(ATTIVITÀ DA SVOLGERE)
**a.** Nel brano sulla rete di accesso di Telecom Italia, elenca tutti gli obblighi che, secondo il testo, dovrebbero essere imposti all'operatore dominante.
**b.** Riporta fedelmente la parte del brano sulla rete di accesso di Telecom Italia che va dalle parole "Appare pertanto necessario" fino alle parole "sul segmento dell'accesso.", incluse.

(BRANO PROPOSTO)
****************************************

L'esperienza degli ultimi anni dei comportamenti abusivi posti in essere dall'operatore dominante e la necessità di competere ad armi pari richiedono l'ottenimento della cosiddetta «Equivalence of input and equality of access», ovvero la possibilità di essere trattati come la rete Telecom Italia tratta le proprie divisioni commerciali interne, con pari condizioni operative tecniche ed economiche. Questo obiettivo deve essere garantito sulle reti sia di vecchia che di nuova generazione. Non appaiono assolutamente sufficienti i cosiddetti impegni presentati da Telecom Italia, non ancora approvati dall'Agcom e in fase di analisi da parte di tutti i soggetti interessati, che in molti casi ripropongono obblighi già esistenti e presentano significative e radicali aree da migliorare. Con una puntuale e completa declinazione delle regole già in essere, associata all'assicurazione del loro rispetto (verifica, sanzioni e adempimento dei relativi pagamenti) si può configurare un'idonea rete di garanzia per il raggiungimento. La separazione della rete di accesso vecchia e nuova dal resto della struttura commerciale e operativa di Telecom Italia resterebbe l'unica alternativa in grado di garantire l'effettiva parità di trattamento.
Appare pertanto necessario rafforzare le regole esistenti sulla rete di rame e introdurre parità di condizioni e di accesso alla rete di nuova generazione. Anche in conformità con i recenti indirizzi dell'Unione europea, occorre stabilire delle regole sulla rete futura che, pur tenendo conto dei diversi livelli di rischio, evitino il ricrearsi delle condizioni di monopolio sul segmento dell'accesso.
Per la realizzazione della nuova rete non esiste una ricetta unica che indichi solo fibra, fibra con rame oppure fibra in radio. Nella prima fase, verrà utilizzato un mix di fibre e reti in rame per raggiungere i clienti con reti ibride. Le modalità di realizzazione tecnica della rete di nuova generazione non consentono infatti di scindere la regolamentazione del rame da quella della fibra. Da qui emerge la necessità di prevedere un quadro che favorisca gli investimenti di tutti, non solo dell'operatore dominante, ma che preveda la disponibilità delle sottosezioni della rete in rame unitamente alla fibra installata in nuova posa, entrambi a condizioni regolamentate.
È indispensabile che l'operatore dominante Telecom Italia sia obbligato a consentire la condivisione della rete primaria e secondaria e il relativo verticale di palazzo, quindi impianti ed apparati in rame ed in fibra per soluzioni ibride, a
rendere noti i piani e la dislocazione fisica della rete in accesso, informazioni ad oggi incredibilmente ignote agli altri operatori e conosciute solo in sintesi non utilizzabile, a non limitare proposte di impegni sulla vecchia rete, a evitare azioni di pre-emption del mercato attraverso nuove infrastrutture di accesso, a definire un piano congiunto di face out della vecchia rete con il controllo e la partecipazione degli operatori alternativi. La recente proposta di raccomandazione alla Commissione europea sottolinea infatti esplicitamente la necessità di accompagnare la transizione verso i «fiber-based access network», per evitare un oggettivo e incolmabile pregiudizio concorrenziale.

****************************************

(ESTRATTI DI DATI)
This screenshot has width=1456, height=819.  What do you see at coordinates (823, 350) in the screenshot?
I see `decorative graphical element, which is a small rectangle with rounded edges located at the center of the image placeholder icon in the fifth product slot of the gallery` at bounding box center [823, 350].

****************************************

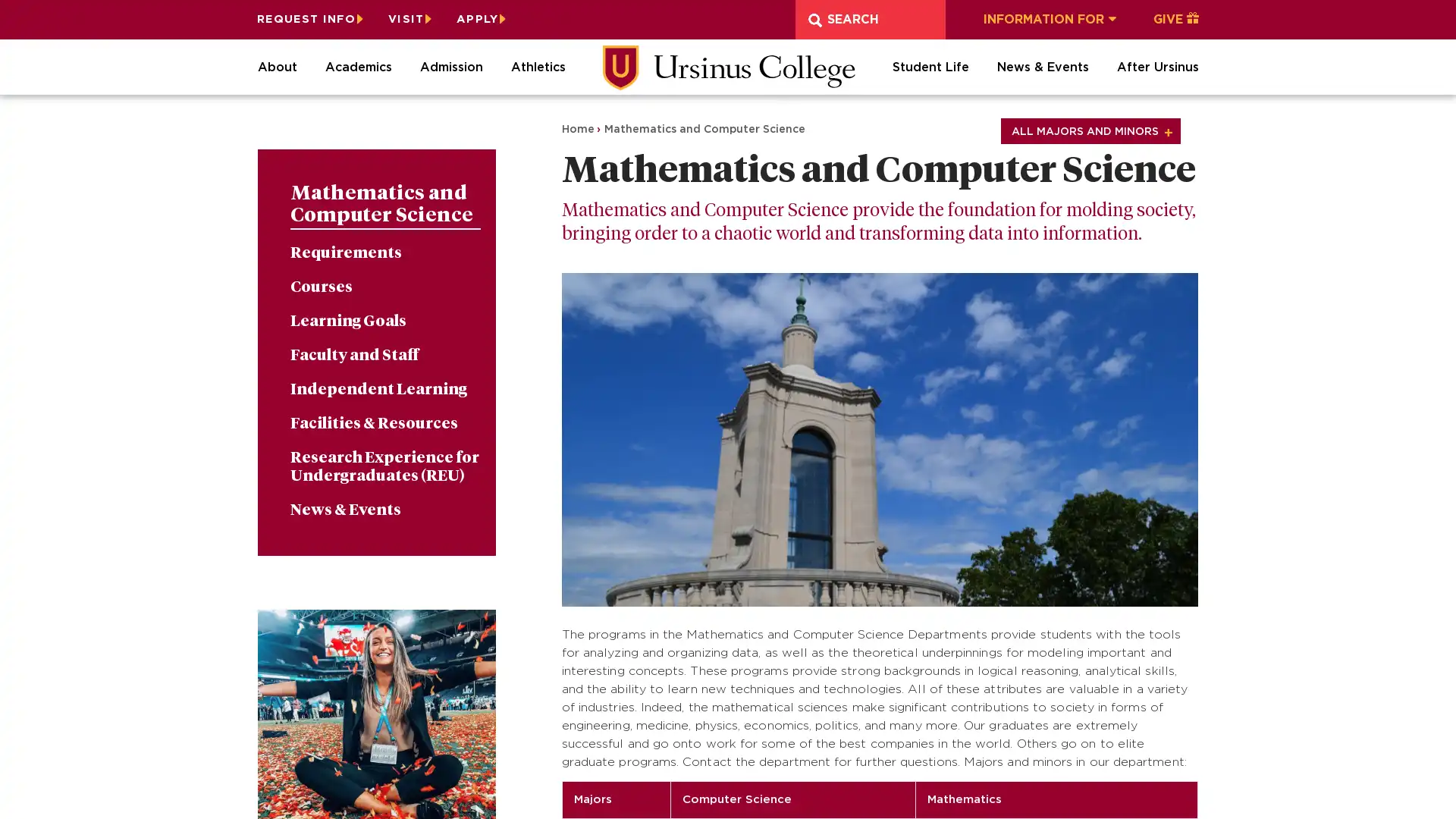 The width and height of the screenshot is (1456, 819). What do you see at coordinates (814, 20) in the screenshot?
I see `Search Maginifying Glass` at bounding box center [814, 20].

****************************************

(SOLUZIONI DELL'ESERCIZIO)
**a.**
- Consentire la condivisione della rete primaria e secondaria e del relativo verticale di palazzo, quindi di impianti ed apparati in rame ed in fibra per soluzioni ibride.
- Rendere noti i piani e la dislocazione fisica della rete in accesso.
- Non limitare proposte di impegni sulla vecchia rete.
- Evitare azioni di pre-emption del mercato attraverso nuove infrastrutture di accesso.
- Definire un piano congiunto di face out della vecchia rete con il controllo e la partecipazione degli operatori alternativi.

**b.**
Appare pertanto necessario rafforzare le regole esistenti sulla rete di rame e introdurre parità di condizioni e di accesso alla rete di nuova generazione. Anche in conformità con i recenti indirizzi dell'Unione europea, occorre stabilire delle regole sulla rete futura che, pur tenendo conto dei diversi livelli di rischio, evitino il ricrearsi delle condizioni di monopolio sul segmento dell'accesso.